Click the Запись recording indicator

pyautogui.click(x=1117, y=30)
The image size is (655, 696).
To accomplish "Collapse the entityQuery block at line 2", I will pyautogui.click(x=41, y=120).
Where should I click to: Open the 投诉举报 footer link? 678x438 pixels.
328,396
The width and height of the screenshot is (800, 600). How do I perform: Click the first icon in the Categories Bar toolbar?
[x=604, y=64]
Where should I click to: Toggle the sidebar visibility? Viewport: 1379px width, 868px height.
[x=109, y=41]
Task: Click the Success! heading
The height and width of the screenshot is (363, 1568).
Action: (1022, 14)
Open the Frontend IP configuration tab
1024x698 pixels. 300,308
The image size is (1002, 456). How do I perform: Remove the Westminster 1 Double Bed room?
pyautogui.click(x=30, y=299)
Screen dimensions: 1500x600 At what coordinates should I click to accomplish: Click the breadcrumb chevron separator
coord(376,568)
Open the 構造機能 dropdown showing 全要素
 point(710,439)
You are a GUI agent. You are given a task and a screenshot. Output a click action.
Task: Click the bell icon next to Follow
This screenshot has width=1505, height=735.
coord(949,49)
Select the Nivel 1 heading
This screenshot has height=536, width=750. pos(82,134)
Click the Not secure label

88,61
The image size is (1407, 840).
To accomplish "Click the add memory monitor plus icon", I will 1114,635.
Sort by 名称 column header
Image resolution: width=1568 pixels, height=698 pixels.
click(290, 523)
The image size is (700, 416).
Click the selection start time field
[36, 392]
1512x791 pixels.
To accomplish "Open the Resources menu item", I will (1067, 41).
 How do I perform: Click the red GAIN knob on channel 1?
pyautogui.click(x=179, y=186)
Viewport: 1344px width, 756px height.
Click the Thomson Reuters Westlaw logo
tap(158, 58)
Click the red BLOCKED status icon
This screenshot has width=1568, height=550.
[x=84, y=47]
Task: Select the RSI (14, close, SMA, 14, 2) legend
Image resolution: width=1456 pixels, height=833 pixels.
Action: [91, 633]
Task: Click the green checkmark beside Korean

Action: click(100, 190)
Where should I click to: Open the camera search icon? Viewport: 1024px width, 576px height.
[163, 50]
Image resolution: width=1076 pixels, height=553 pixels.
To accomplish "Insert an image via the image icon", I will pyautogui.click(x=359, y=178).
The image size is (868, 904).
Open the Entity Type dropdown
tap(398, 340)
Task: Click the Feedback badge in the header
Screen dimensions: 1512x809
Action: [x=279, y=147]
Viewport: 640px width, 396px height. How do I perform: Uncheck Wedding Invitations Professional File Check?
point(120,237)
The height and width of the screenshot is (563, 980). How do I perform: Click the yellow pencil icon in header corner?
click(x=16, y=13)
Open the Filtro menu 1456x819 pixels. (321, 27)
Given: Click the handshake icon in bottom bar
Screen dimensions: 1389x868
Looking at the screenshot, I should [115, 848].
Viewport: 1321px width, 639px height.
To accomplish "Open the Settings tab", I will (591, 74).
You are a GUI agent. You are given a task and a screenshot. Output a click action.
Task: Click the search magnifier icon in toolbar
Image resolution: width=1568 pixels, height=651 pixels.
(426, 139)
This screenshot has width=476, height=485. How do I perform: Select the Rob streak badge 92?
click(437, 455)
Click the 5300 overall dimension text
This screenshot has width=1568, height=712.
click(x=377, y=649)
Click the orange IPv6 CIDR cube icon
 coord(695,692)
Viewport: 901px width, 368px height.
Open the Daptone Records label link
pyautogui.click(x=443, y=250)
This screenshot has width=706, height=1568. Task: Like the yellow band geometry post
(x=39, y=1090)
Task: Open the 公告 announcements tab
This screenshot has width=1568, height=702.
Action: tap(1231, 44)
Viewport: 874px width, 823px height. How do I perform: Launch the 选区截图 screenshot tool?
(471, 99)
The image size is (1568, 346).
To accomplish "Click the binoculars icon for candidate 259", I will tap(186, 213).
====
Task brief:
Return everything from the line containing "The height and width of the screenshot is (563, 980)." down to the end of the items, copied character for character.

Full solution:
The height and width of the screenshot is (563, 980). How do I perform: Click the yellow pencil icon in header corner?
click(x=16, y=13)
Open the Filtro menu 1456x819 pixels. (321, 27)
Given: Click the handshake icon in bottom bar
Screen dimensions: 1389x868
Looking at the screenshot, I should [115, 848].
Viewport: 1321px width, 639px height.
To accomplish "Open the Settings tab", I will (591, 74).
You are a GUI agent. You are given a task and a screenshot. Output a click action.
Task: Click the search magnifier icon in toolbar
Image resolution: width=1568 pixels, height=651 pixels.
(426, 139)
This screenshot has width=476, height=485. How do I perform: Select the Rob streak badge 92?
click(437, 455)
Click the 5300 overall dimension text
This screenshot has width=1568, height=712.
click(x=377, y=649)
Click the orange IPv6 CIDR cube icon
 coord(695,692)
Viewport: 901px width, 368px height.
Open the Daptone Records label link
pyautogui.click(x=443, y=250)
This screenshot has width=706, height=1568. Task: Like the yellow band geometry post
(x=39, y=1090)
Task: Open the 公告 announcements tab
This screenshot has width=1568, height=702.
Action: tap(1231, 44)
Viewport: 874px width, 823px height. How do I perform: Launch the 选区截图 screenshot tool?
(471, 99)
The image size is (1568, 346).
To accomplish "Click the binoculars icon for candidate 259", I will tap(186, 213).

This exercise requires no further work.